**Trecho**
--------

O local onde vive é uma das 70 comunidades do MST no estado, que lutam pela regularização e formalização das terras, segundo o movimento. Há acampamentos no Paraná onde as famílias esperam há mais de 20 anos por um pedaço de terra.

A outra menina, Nete Alves Silva, também de olhar marcante, tímida pela falta de costume com a câmera, posou para ele em uma escola em Barra da Onça, Poço Redondo, no sertão de Sergipe.

Hoje, aos 34, Nete está assentada na região com o marido e o filho David Walter, de nove meses.

A foto, que ela tem em um quadro em casa, foi usada ainda na Campanha da Fraternidade, da CNBB (Conferência Nacional dos Bispos do Brasil), em 1998.

"Eu lembro que a situação era difícil, a gente comia a merenda da escola, porque não tinha comida em casa", lembra.

"Daquela época para hoje, lá tinha muita fome, hoje o governo dá uma ajuda de R$ 400, estou sobrevivendo com esse dinheiro, porque a gente não tem trabalho. Depois dessa pandemia parece que piorou foi tudo."

--------

**Listagem fornecida**
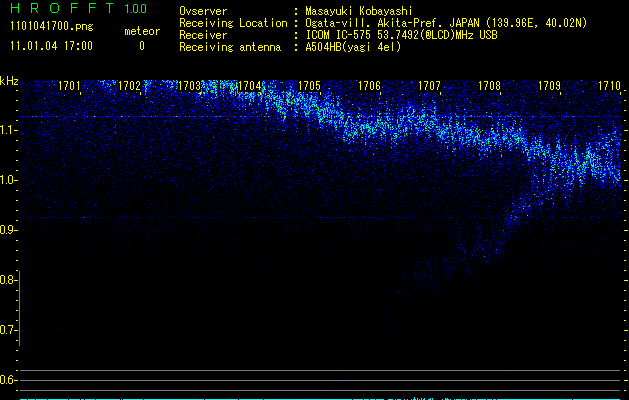Click the 1705 time tick label
Screen dimensions: 629x400
(309, 86)
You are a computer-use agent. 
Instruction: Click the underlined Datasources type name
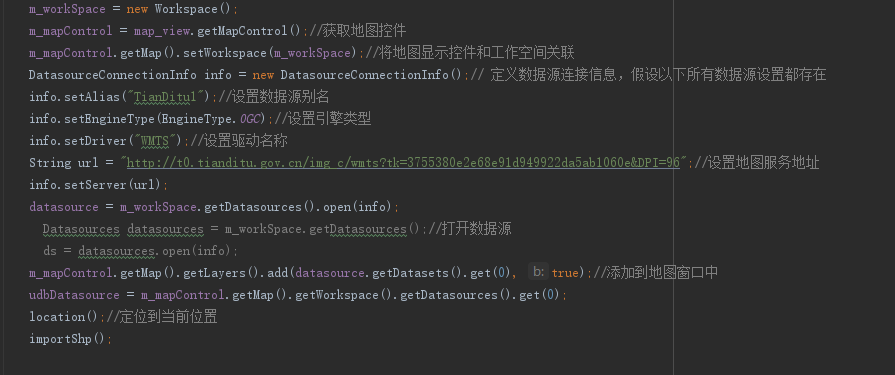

--------

**Atividades**
- A) Segundo o trecho sobre Nete Alves Silva, em que ano a foto dela foi usada na Campanha da Fraternidade?
- B) Escreva a continuação do trecho sobre Nete Alves Silva a partir da última frase.
A listagem é um material à parte, sem ligação com o trecho.

**Respostas**
- A) Em 1998.

- B)
Um quarto de século depois, passados três governos do PT, Salgado avalia que o MST deveria ter sido compreendido como política nacional de retenção da população no campo e que o grande erro histórico petista foi não ter realizado a reforma agrária.

"O projeto da agricultura brasileira acabou sendo o agronegócio, que é a expulsão de mão de obra, agricultura em grande escala mecanizada, envenenada. Todo mundo hoje se vangloria de ter um país que tem uma grande agricultura, mas isso teve um custo social brutal, de expulsão de uma grande parte da população brasileira, que poderia ter ficado no campo, vivido de outra forma, e hoje é marginalizada nas cidades", afirma.

"É imoral o que passou, o que se passa no campo brasileiro hoje. Tudo isso, toda essa política reacionária do campo, acabou gerando essa monstruosidade que está no poder hoje no Brasil, o Bolsonaro é o fruto de tudo isso."

O MST é frequentemente citado pelo presidente em discursos. Stedile responde dizendo que Jair Bolsonaro (PL) defende ideias fascistas e irresponsáveis, que incitam uso de armas e violência, sem resolver questões como produção de alimentos e emprego.

"Infelizmente muitas famílias estão acampadas há muitos anos, sobretudo porque, desde a eclosão da crise capitalista em 2014, e depois com o golpe contra a Dilma, o estado brasileiro e os governos existentes abandonaram a reforma agrária e as políticas públicas de apoio ao modelo da agricultura familiar", avalia.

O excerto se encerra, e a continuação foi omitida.